Europäischen Gerichtshof angerufen
Deshalb hat der Hightech-Gigant in der Angelegenheit jetzt eine Klage beim Europäischen Gerichtshof eingereicht. Apple vertritt die Ansicht, dass die Erlöse aus den Geschäften in Europa, die überwiegend von Irland abgewickelt werden, eigentlich in den USA zu versteuern seien und in Irland lediglich aufbewahrt werden. Auch bestreitet der Konzern, Vergünstigungen erhalten zu haben, die nicht auch andere Unternehmen in Anspruch hätten nehmen können.

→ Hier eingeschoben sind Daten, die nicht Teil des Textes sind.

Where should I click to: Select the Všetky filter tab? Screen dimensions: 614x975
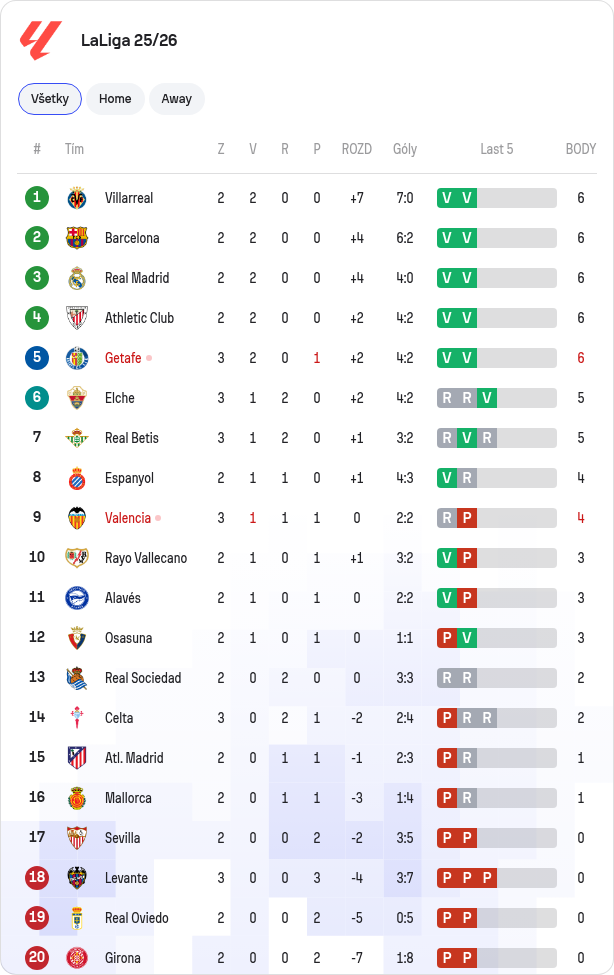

Erfolgsaussichten eher mäßig
Ob die Wettbewerbshüter tatsächlich – wie von Apple behauptet – irisches Recht falsch ausgelegt haben und keine sorgfältige sowie unparteiliche Untersuchung vorgenommen hat, lässt sich hier genauso wenig beurteilen, wie der Vorhalt, die Behörde habe schwerwiegende Fehler hinsichtlich der Bewertung der Tätigkeit gemacht. Allerdings erscheint ein vollständiges Obsiegen des Konzerns nicht sonderlich wahrscheinlich. Eventuell kann man einen Vergleich erreichen. Aber selbst wenn nicht, treffen die 13 Mrd. Euro keinen Armen und stellen nicht den Ansatz einer existenziellen Bedrohung für Apple dar. Auf die Kursentwicklung der Anteilscheine, die tendenziell weiter aufwärtsgerichtet sein dürfte, wird der Ausgang des Verfahrens keine nachhaltigen Auswirkungen haben.